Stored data
<<<<

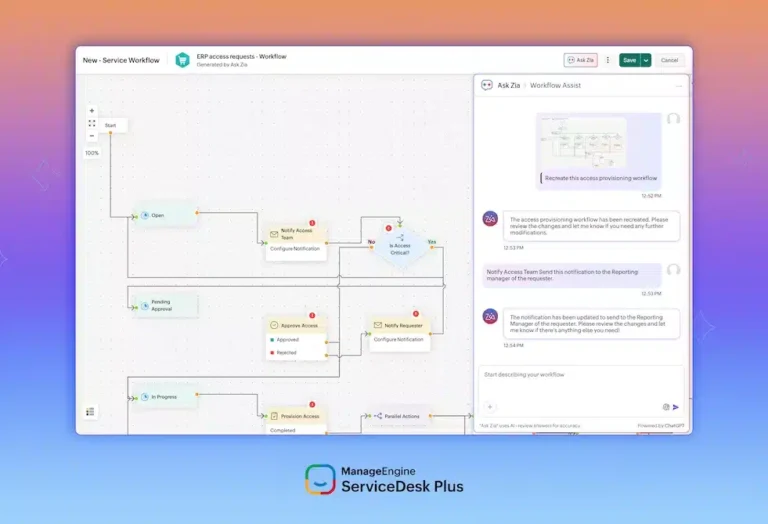Click the Save button

(x=629, y=60)
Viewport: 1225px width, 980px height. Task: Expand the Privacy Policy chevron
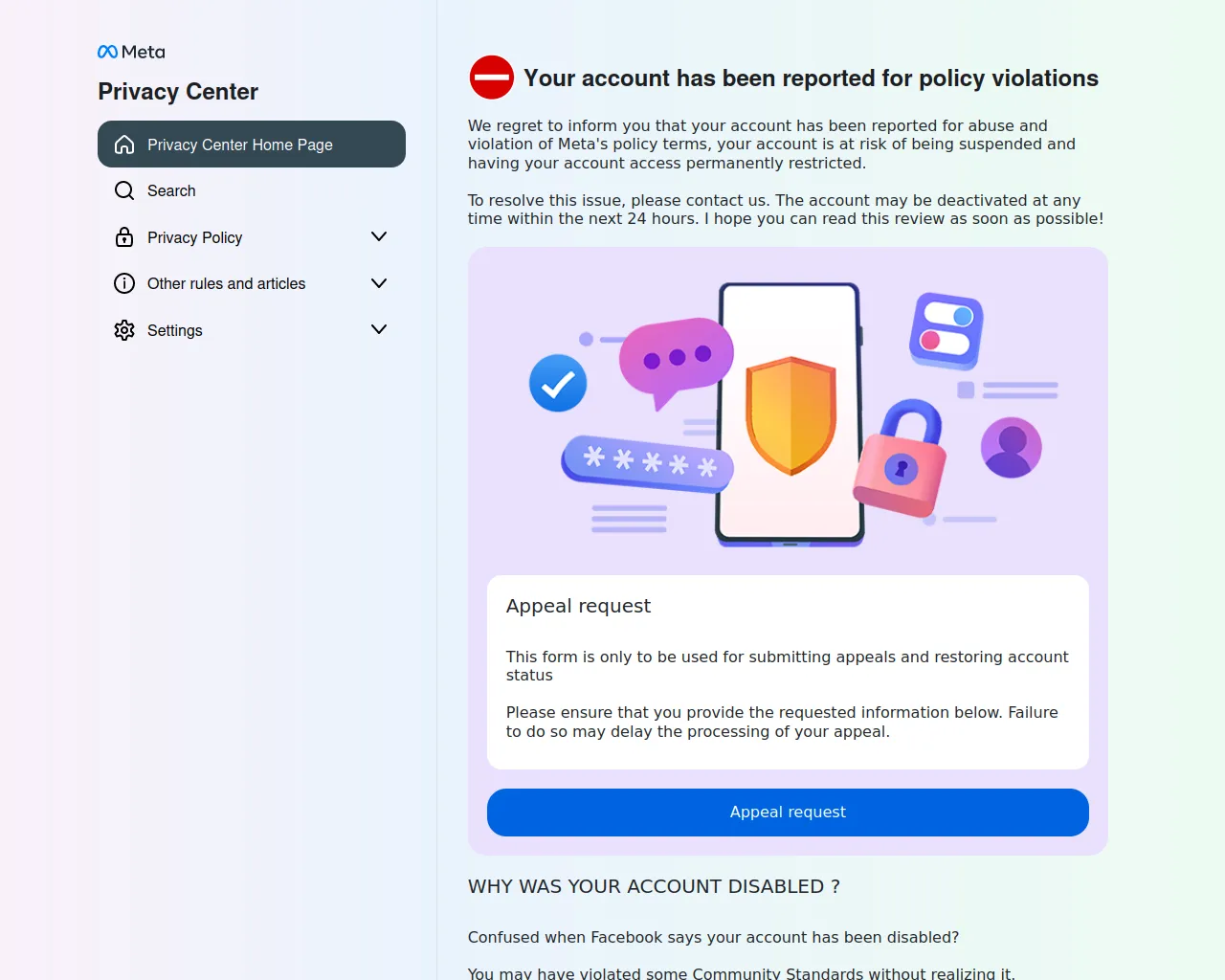pos(379,236)
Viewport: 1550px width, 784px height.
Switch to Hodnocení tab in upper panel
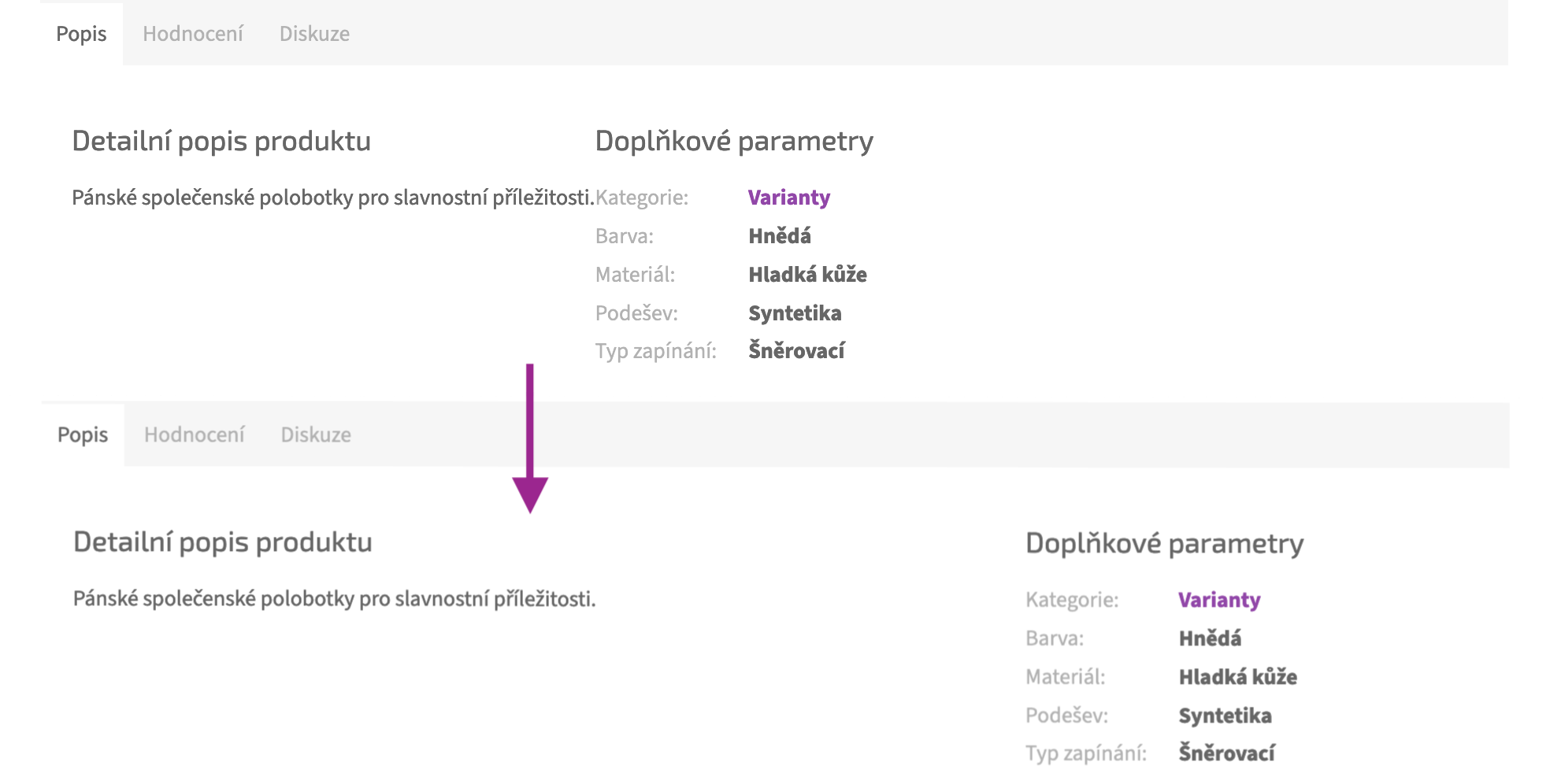193,34
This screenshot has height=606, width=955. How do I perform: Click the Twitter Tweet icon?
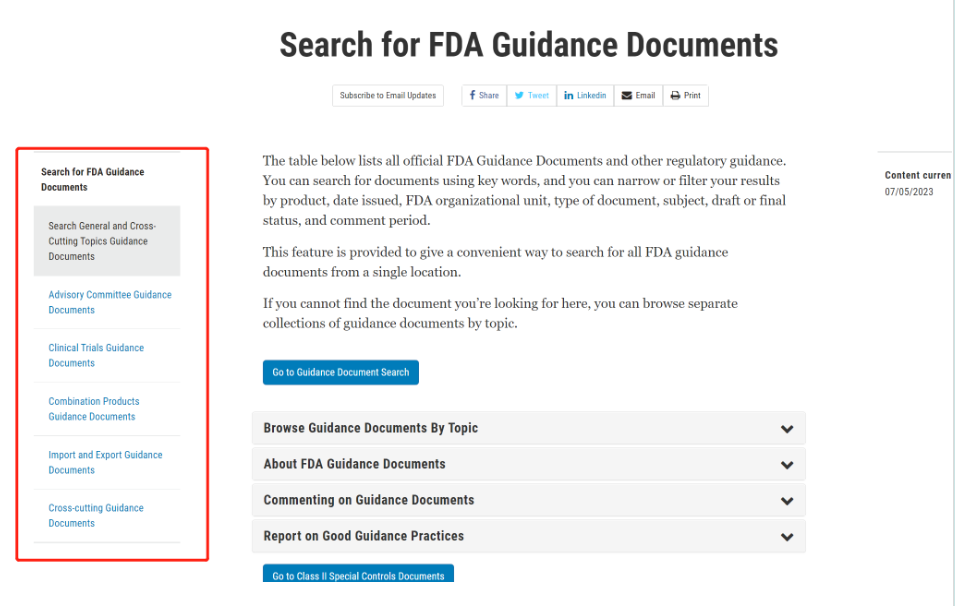pos(520,96)
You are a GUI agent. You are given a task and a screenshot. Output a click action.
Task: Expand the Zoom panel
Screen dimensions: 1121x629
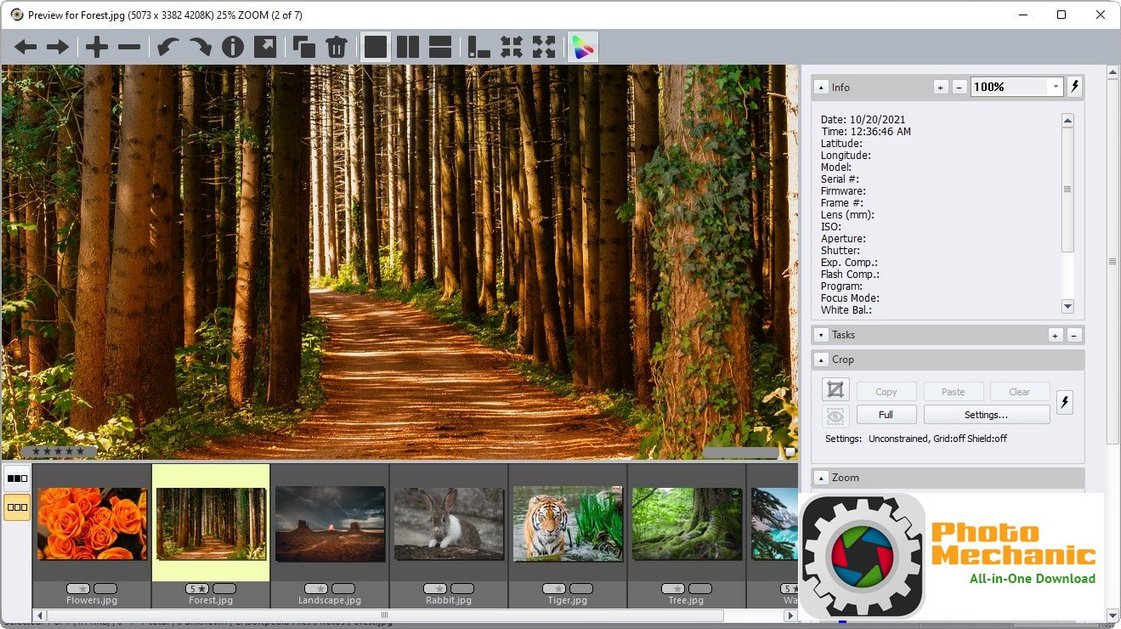[x=822, y=477]
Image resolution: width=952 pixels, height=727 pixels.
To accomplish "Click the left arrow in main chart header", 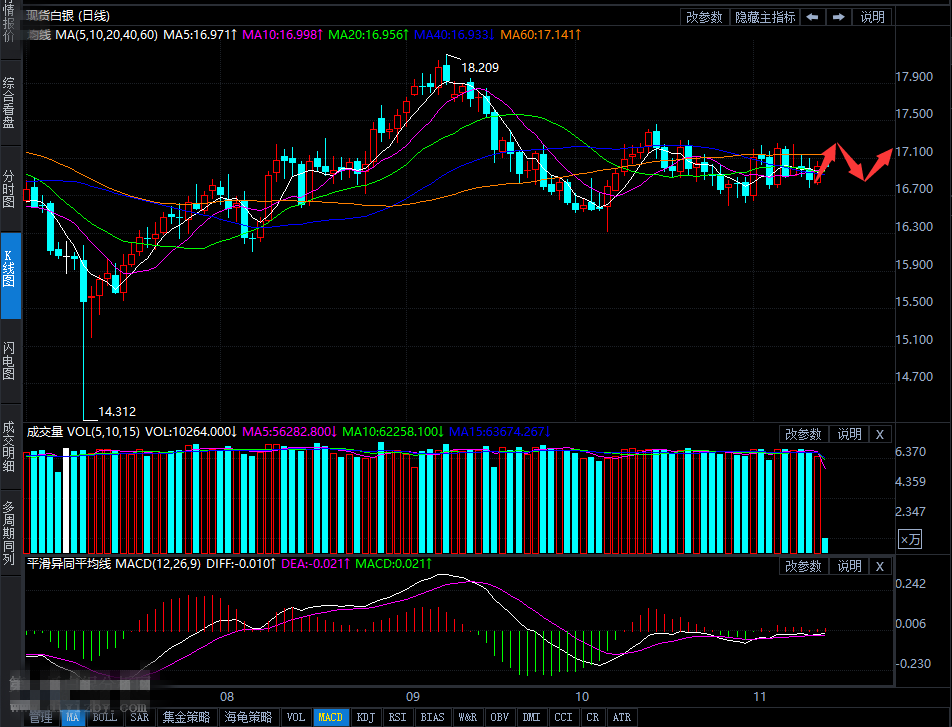I will pos(813,17).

>>>>

Look above and copy only the lines from the one holding "This screenshot has" to the one holding "Image resolution: width=952", both included, exactly, minus the pictures.

This screenshot has height=606, width=955. How do I perform: Click the Twitter Tweet icon?
pos(520,96)
You are a GUI agent. You are given a task and a screenshot. Output a click action.
Task: Expand the Zoom panel
Screen dimensions: 1121x629
[x=822, y=477]
Image resolution: width=952 pixels, height=727 pixels.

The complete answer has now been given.